Three studies examine use of and satisfaction with care provided by the Department of Veterans Affairs (VA). Kimberly A. Hepner, Ph.D., and colleagues analyzed data from telephone interviews conducted in 2008 and 2009 with 5,185 veterans who had used VA behavioral health care in the past year. Half reported receiving routine appointments as soon as requested, and 42% were highly satisfied with their care. Although three-quarters said that treatment helped, only 32% reported symptom improvement. Satisfaction levels were much lower for patients with substance use disorders, suggesting that they may have unique expectations that are not being met (page 988). A study from the Walter Reed Army Institute of Research is a call to action to validate interventions to improve postdeployment engagement and retention in PTSD treatment. Charles W. Hoge, M.D., and colleagues looked at data from groups of soldiers after their deployments and found that among 4,674 soldiers referred to mental health care at a military treatment facility, 75% followed up with the referral. Of 2,230 who received a PTSD diagnosis within 90 days of returning from Afghanistan, 22% had only one mental health visit and 41% received minimally adequate care (page 997). What can be done to retain veterans in treatment? Jennifer M. Aakre, Ph.D., and colleagues sought to answer this question in a study of Iraq and Afghanistan veterans who entered a specialty outpatient program for treatment of PTSD. Retention rates were significantly higher among veterans who had received mental health services in the past. Successful participation in therapy, the authors noted, often requires a series of attempts at, and returns to, treatment, and it may be unrealistic to expect mental health care systems to achieve high utilization rates when a significant number of patients are new to treatment, as in the VA (page 1066).

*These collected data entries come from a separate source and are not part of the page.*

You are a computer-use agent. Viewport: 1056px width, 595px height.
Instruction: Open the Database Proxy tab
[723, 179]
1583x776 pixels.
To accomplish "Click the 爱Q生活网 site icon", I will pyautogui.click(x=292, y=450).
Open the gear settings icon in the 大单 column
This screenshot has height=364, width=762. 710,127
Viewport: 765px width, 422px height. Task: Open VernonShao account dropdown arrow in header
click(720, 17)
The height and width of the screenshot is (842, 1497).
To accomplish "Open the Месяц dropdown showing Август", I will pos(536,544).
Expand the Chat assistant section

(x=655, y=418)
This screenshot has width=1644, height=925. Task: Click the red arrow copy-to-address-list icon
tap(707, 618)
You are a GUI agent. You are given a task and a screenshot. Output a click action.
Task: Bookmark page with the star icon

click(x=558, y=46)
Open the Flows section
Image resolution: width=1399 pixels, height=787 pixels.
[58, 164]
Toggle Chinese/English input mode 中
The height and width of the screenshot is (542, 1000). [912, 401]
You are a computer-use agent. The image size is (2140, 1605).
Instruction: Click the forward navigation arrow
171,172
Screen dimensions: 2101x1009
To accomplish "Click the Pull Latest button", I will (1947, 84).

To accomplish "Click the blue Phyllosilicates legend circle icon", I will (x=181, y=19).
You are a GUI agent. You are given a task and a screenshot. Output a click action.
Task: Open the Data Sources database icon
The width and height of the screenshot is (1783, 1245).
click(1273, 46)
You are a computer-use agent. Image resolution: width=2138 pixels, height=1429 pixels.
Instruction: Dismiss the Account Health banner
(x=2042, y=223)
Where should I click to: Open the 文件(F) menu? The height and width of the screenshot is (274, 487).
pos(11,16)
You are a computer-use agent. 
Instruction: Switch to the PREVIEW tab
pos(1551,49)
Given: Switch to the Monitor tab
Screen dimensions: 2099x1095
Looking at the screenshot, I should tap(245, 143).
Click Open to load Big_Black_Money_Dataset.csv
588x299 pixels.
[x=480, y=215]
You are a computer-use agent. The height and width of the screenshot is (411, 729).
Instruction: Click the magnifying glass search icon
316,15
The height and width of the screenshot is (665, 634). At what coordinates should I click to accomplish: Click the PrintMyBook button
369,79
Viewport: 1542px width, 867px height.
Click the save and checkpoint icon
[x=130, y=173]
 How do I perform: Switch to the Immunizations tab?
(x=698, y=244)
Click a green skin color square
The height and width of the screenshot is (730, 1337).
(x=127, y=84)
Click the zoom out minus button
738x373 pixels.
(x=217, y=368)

Helping patients stay in treatment is an important goal for providers, as demonstrated in two reports. Providing follow-up calls to patients after they leave the hospital can help them stay connected to community providers. Many hospitals have contracted with call centers to provide these calls. Because reducing costly readmissions is a primary goal, John S. Richardson, M.P.H., and colleagues estimated the return on investment (ROI) for follow-up calls made by eight call centers in seven states to patients with suicidal ideation or deliberate self-harm who had been discharged from a hospital or emergency department. The estimated ROI (for every $1 invested) was $1.76 for commercial insurance and $2.43 for Medicaid for patients discharged from a hospital and $1.70 and $2.05, respectively, for patients discharged from an emergency department. “The study supports the business case for payers, particularly Medicaid, to invest in postdischarge follow-up calls,” the authors concluded (page 1012). In a study of clinic attendance in a sample of mostly Spanish-speaking Latino clients at 12 community mental health clinics across the country, Gabriela L. Stein, Ph.D., and colleagues identified clinic characteristics associated with treatment engagement. Having dedicated outreach staff was associated with fewer missed appointments. However, some clinic characteristics designed to improve engagement, such as case management and transportation vouchers, were associated with worse outcomes (page 1020).